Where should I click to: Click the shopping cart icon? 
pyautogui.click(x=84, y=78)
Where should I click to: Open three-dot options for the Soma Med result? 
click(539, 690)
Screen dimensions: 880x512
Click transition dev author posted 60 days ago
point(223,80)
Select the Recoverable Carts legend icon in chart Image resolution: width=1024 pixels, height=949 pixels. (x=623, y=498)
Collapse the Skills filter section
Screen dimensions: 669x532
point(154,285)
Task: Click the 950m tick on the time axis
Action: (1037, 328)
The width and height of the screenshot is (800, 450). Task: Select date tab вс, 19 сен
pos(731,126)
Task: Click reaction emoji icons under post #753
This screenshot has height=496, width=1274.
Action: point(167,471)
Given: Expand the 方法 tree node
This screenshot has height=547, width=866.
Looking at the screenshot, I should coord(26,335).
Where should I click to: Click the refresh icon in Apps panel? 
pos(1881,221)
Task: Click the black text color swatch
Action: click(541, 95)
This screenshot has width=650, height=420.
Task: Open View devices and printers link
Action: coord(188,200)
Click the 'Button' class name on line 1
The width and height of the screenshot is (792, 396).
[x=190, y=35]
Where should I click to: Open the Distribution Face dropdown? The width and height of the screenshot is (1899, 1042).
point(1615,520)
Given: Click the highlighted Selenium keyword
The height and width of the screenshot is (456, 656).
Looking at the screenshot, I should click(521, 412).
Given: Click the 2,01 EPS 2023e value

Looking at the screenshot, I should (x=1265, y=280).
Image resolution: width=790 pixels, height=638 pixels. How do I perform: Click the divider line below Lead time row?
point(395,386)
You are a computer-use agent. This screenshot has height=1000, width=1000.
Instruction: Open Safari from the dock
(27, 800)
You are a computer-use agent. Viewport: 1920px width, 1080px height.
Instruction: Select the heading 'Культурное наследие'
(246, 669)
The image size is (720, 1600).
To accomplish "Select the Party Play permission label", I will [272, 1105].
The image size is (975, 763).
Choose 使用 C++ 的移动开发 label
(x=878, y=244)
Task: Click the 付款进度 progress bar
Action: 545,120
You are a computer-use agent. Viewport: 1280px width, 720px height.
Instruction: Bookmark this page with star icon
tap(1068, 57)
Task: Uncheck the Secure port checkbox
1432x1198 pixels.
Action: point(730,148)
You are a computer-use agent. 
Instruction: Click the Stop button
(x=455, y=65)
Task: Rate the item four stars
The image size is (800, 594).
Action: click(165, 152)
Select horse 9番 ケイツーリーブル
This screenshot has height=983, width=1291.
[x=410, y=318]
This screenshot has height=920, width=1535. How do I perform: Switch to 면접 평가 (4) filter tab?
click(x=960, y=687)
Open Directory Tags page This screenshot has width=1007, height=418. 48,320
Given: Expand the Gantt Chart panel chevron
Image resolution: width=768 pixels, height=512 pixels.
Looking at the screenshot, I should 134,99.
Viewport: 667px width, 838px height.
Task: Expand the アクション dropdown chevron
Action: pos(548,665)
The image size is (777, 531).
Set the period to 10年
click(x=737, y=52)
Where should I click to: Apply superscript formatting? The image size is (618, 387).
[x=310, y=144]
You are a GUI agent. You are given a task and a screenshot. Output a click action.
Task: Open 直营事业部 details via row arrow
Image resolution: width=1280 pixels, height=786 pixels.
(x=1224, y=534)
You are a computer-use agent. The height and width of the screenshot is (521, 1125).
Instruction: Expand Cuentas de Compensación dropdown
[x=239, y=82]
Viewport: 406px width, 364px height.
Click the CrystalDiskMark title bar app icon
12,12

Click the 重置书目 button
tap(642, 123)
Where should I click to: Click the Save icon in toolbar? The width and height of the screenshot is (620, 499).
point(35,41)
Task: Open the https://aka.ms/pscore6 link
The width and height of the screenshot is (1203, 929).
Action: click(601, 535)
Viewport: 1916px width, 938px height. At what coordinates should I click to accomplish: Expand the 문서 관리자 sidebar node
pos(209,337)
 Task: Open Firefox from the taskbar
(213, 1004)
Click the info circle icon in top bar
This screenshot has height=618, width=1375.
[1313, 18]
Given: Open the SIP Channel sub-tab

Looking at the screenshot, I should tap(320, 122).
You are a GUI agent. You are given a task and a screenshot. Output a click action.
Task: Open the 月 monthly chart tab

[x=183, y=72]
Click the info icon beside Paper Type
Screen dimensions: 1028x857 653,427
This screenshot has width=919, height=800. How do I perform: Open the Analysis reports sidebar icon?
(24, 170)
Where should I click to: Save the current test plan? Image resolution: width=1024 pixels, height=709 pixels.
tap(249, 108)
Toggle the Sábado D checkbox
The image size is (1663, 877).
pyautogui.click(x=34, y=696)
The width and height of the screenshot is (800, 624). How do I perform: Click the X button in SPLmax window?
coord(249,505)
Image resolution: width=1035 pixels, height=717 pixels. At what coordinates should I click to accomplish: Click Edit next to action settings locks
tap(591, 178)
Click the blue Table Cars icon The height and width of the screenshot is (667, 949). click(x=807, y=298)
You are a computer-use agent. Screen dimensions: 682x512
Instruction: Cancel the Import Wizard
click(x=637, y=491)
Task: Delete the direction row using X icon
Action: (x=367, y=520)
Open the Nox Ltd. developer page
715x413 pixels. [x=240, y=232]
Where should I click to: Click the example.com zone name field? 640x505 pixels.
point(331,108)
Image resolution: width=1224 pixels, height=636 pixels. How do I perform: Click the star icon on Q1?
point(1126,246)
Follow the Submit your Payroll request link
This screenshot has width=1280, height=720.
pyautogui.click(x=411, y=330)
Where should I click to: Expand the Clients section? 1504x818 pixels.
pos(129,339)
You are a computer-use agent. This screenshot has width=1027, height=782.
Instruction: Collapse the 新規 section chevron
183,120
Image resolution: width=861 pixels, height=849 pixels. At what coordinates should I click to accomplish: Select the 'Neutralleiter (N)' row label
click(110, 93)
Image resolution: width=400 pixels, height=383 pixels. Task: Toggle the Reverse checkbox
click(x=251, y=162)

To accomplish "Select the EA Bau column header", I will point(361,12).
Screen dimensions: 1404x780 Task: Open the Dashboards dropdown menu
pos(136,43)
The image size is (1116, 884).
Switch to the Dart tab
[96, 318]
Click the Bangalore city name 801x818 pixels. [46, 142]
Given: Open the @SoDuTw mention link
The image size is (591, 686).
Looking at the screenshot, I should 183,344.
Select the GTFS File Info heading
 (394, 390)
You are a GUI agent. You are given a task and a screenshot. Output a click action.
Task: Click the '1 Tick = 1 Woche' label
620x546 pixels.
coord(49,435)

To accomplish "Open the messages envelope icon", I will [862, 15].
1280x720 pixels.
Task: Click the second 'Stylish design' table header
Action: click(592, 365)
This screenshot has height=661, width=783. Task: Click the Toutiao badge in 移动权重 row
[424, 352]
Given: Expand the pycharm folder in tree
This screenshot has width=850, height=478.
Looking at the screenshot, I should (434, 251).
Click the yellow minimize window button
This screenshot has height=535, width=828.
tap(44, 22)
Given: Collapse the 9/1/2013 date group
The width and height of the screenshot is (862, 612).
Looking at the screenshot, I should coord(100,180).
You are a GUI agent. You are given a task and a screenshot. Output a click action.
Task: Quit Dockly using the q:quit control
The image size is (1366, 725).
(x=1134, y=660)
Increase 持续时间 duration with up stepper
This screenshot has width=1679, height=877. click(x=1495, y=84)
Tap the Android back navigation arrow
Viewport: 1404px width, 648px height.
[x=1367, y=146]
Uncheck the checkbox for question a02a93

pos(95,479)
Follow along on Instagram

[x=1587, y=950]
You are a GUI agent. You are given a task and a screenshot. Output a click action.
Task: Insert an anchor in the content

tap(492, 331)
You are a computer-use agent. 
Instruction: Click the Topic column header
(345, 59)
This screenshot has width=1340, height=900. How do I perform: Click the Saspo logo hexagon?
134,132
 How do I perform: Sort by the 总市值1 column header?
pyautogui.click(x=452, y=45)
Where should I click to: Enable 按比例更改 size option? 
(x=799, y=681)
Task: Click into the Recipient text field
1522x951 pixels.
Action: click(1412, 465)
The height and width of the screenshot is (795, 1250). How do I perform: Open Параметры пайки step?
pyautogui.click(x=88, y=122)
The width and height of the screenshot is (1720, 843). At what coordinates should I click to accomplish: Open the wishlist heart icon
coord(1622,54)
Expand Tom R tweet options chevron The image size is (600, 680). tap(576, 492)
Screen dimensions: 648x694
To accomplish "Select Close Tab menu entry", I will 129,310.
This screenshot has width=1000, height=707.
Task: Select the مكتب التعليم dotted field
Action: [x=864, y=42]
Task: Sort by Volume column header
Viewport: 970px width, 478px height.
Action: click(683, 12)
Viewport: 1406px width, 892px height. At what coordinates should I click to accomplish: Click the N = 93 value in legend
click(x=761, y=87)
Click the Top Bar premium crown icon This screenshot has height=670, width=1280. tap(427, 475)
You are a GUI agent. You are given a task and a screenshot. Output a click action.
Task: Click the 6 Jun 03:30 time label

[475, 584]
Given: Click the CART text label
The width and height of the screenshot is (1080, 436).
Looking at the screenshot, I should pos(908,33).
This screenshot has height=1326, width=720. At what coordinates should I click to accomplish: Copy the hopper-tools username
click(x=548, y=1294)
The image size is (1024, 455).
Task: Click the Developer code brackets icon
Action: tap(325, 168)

....................

* [Problem requirements]
Using the records above, output exactly the lines from the one containing "Task: Insert an anchor in the content" through the last line, and no others.

* [Exercise result]
Task: Insert an anchor in the content

tap(492, 331)
You are a computer-use agent. 
Instruction: Click the Topic column header
(345, 59)
This screenshot has width=1340, height=900. How do I perform: Click the Saspo logo hexagon?
134,132
 How do I perform: Sort by the 总市值1 column header?
pyautogui.click(x=452, y=45)
Where should I click to: Enable 按比例更改 size option? 
(x=799, y=681)
Task: Click into the Recipient text field
1522x951 pixels.
Action: click(1412, 465)
The height and width of the screenshot is (795, 1250). How do I perform: Open Параметры пайки step?
pyautogui.click(x=88, y=122)
The width and height of the screenshot is (1720, 843). At what coordinates should I click to accomplish: Open the wishlist heart icon
coord(1622,54)
Expand Tom R tweet options chevron The image size is (600, 680). tap(576, 492)
Screen dimensions: 648x694
To accomplish "Select Close Tab menu entry", I will 129,310.
This screenshot has width=1000, height=707.
Task: Select the مكتب التعليم dotted field
Action: [x=864, y=42]
Task: Sort by Volume column header
Viewport: 970px width, 478px height.
Action: click(683, 12)
Viewport: 1406px width, 892px height. At what coordinates should I click to accomplish: Click the N = 93 value in legend
click(x=761, y=87)
Click the Top Bar premium crown icon This screenshot has height=670, width=1280. tap(427, 475)
You are a GUI agent. You are given a task and a screenshot. Output a click action.
Task: Click the 6 Jun 03:30 time label

[475, 584]
Given: Click the CART text label
The width and height of the screenshot is (1080, 436).
Looking at the screenshot, I should pos(908,33).
This screenshot has height=1326, width=720. At what coordinates should I click to accomplish: Copy the hopper-tools username
click(x=548, y=1294)
The image size is (1024, 455).
Task: Click the Developer code brackets icon
Action: tap(325, 168)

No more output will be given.